4. Complications: infectious, thrombotic, disruption of the normal mechanism of osteogenesis, gastrointestinal complications (nausea, vomiting, hiccups, constipation, diarrhea and mucositis), intoxication and psychological changes (anxiety, depression, aggressiveness and suicide).
5. Principles of pathogenetic therapy: influences that suppress the proliferation of malignant cells (X-ray, chemotherapy, hormone therapy and immunotherapy); vitamin therapy; auxiliary therapy (blood transfusion, relief of infection, treatment of thrombosis and bleeding); bone marrow transplantation.
6. Causes of death: cachexia, secondary infection, severe anemia, thromboembolic complications, massive bleeding and hemorrhage.
7. The main symptoms of a malignant neoplasm: transmission of all properties by inheritance, preservation of the principle of malignant progression, uncontrolled cell division, invasive growth and metastasis. Thus, the general similarity of hemoblastoses and solid tumors is established at the genetic level. General signs of hemoblastoses and solid tumors.
Differences between haemoblastosis and solid tumours
Let us consider each group of malignant diseases separately and also split haemoblastosis into two sub-groups: leucosis and lymphoma. Based on studies of the onsets of all malignant diseases, we can draw the following conclusions:
Leucosis is a numerous and heterogeneous group of malignant diseases, which emerge from haemopoietic (blood forming) cells and affect red marrow.

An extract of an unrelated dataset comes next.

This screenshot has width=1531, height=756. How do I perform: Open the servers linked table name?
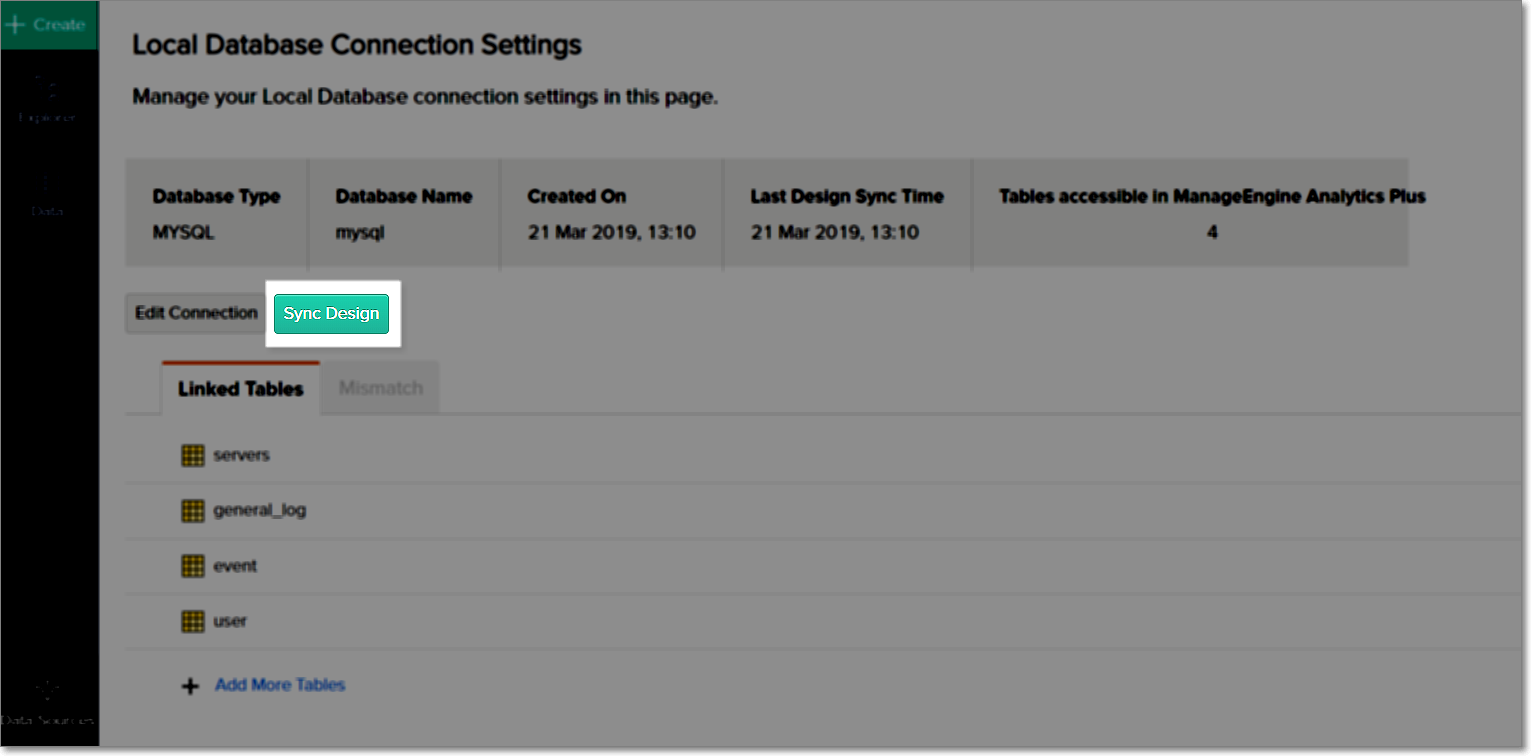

– the precursors of malignant stem cells are pluripotent or unipotent stem cells of the foci of myelo- or lymphopoiesis in the red marrow;
– both stages (initiation and promotion) of the “birth” of a malignant stem cell take place in the same location – in the red bone marrow;
– the basis of a malignant stem cell “birth” is the block of differentiation and transformation of a pluripotent or unipotent stem cell of myelo- or lymphopoiesis;
– the mechanism of a malignant stem cell “birth” lies in the genotype and epigenetic changes of a pluripotent or unipotent stem cell of myelo- or lymphopoiesis following the carcinogenic impact;
– the malignant process starts from the “birth” of one malignant stem cell, which then forms a clone of malignant cells;
– the disease is manifested through growth of the malignant process in the red marrow, but at that time a primary malignant focus is absent;